### STUDY TEXT
English Legal History and its Materials

Armorie v. Delamirie (1722) K.B., 1 Strange 505, 93 ER 664

We are at work on this, plz direct comments or help to Carol DeMartino? and Alex Feerst.

The Text

BeforePratt, C.J. at nisi prius.

The plaintiff, being a chimney sweeper's boy, found a jewel, and carried it to the defendant's shop, (who was a goldsmith,) to know what it was, and delivered it into the hands of an apprentice, who, under pretense of weighing it, took out the stones; and, calling to the master to let him know if it came to three half-pence, the master offered the boy the money, who refused to take it, and insisted to have the thing again; whereupon the apprentice delivered him back the socket without the stones. And now in trover against the master these points were ruled:

1. That the finder of a jewel, though he does not by such finding acquire an absolute property right of ownership, yet he has such a property as will enable him to keep it against all but the rightful owner, and consequently may maintain trover.

### RECORDS SHOWN
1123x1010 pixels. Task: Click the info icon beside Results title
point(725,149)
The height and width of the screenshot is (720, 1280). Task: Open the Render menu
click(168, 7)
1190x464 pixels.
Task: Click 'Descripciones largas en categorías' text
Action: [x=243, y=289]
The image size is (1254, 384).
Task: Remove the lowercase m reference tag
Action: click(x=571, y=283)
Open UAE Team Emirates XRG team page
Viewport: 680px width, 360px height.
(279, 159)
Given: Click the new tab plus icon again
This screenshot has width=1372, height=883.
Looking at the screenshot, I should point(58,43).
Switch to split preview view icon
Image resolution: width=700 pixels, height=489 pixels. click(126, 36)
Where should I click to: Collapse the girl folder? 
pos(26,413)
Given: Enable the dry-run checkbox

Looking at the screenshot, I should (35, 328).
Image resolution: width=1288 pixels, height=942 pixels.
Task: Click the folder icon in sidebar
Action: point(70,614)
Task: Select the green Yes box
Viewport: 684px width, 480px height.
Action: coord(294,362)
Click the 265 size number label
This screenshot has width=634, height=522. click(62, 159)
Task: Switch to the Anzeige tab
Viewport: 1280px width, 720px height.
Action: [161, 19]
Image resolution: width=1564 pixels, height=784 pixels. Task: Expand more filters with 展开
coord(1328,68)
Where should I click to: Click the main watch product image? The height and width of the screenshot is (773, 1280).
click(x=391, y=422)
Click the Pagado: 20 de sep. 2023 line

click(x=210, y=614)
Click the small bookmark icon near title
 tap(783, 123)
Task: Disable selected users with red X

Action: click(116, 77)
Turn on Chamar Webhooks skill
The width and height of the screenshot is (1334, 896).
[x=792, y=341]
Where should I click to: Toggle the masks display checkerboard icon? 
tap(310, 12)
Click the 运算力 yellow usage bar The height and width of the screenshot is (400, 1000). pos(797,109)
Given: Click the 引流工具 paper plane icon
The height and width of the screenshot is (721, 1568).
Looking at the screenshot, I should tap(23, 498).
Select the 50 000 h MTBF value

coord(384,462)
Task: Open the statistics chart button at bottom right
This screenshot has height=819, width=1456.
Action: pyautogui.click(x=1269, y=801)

### TASKS FOR THIS EXERCISE
1. Please extract from the Armorie v. Delamirie case report the passage from "Armorie v. Delamirie" up to and including "at nisi prius.", copied exactly.
2. In the Armorie v. Delamirie case report, what was the defendant's trade?
3. List every personal name that appears in the Armorie v. Delamirie case report.

### TASK-BY-TASK SOLUTIONS
1.
Armorie v. Delamirie (1722) K.B., 1 Strange 505, 93 ER 664

We are at work on this, plz direct comments or help to Carol DeMartino? and Alex Feerst.

The Text

BeforePratt, C.J. at nisi prius.

2. He was a goldsmith.

3.
Armorie
Delamirie
Pratt
Carol DeMartino
Alex Feerst